Gadi Eisenkot n'est pas un simple politicien qui entre dans l'arène ; il représente ce que l'on pourrait définir comme une « grave défaillance » dans la démocratie israélienne. Cet homme, qui a passé toute sa carrière dans les couloirs du « deep state » sécuritaire, tente désormais d'opérer sa transition vers la vie publique en recourant à une stratégie d'ingénierie des consciences et à un voyage déguisé destiné à masquer sa vérité politique et personnelle. Eisenkot, soutenu par un fort vent arrière de la part des chaînes de gauche, cherche à se peindre en leader d'État, mais un regard plus approfondi révèle un schéma récurrent de rejet identitaire et de mépris envers le public.

La dernière tentative de séduction d'Eisenkot vis-à-vis du parti Shass en est l'illustration flagrante de ce cynisme politique. Il y a peu, des vidéos le montraient attaquant les chefs des partis ultraorthodoxes et les accusant de percevoir des pots-de-vin, et voilà qu'aujourd'hui nous assistons à une tentative de « blanchiment » médiatique orchestré. Les titres de Ynet et des studios de la chaîne 12, qui s'évertuent à expliquer pourquoi une telle alliance serait légitime, voire souhaitable, font partie d'une machine de propagande bien huilée. Eisenkot tente de se déguiser en quelqu'un qui comprend le public traditionnel (massorti), alors que toute sa vie publique, il s'est efforcé de refouler ses racines et de renier son foyer d'origine au profit d'une étreinte chaleureuse de l'ancienne élite israélienne.

Un héritage sécuritaire loin d'être irréprochable

Sur le plan sécuritaire, l'héritage d'Eisenkot est loin d'être la forteresse professionnelle qu'il s'efforce de présenter. En tant que père du plan « Gideon » (Tarshe Gideon), il a promu la conception d'une armée réduite et technologique — une doctrine qui s'est effondrée lors des événements du 7 octobre. L'imprudence intellectuelle à l'égard de la menace des tunnels, qu'il avait jadis qualifiés de non stratégiques, couplée à son abandon du gouvernement en pleine guerre en raison de désaccords sur l'opération à Rafah, témoignent d'un ordre des priorités où l'intérêt politique et l'affrontement avec le Premier ministre Benjamin Netanyahou priment sur la sécurité nationale.
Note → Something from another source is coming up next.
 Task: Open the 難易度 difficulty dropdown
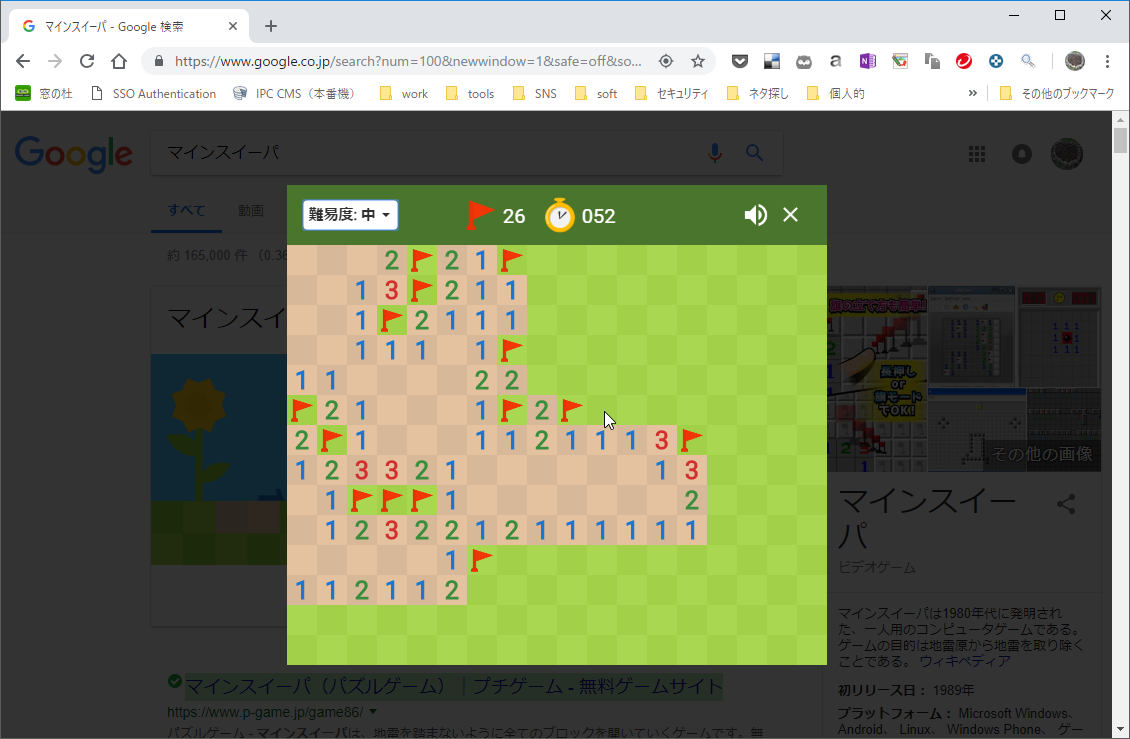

L'heure de démasquer l'homme du « deep state »

En fin de compte, le public israélien doit se demander s'il est prêt à accepter cette ingénierie des consciences. Eisenkot opère sous le bouclier médiatique du « deep state », l'entité qui le protège depuis l'affaire Harpaz jusqu'à aujourd'hui. Lorsqu'il monte à l'antenne pour attaquer grossièrement les journalistes qui osent révéler la vérité sur son parcours, il le fait par peur — la peur que le masque ne se déchire et que le public ne perçoive le fossé insupportable entre l'image d'homme d'État et la réalité politique douteuse qu'il représente.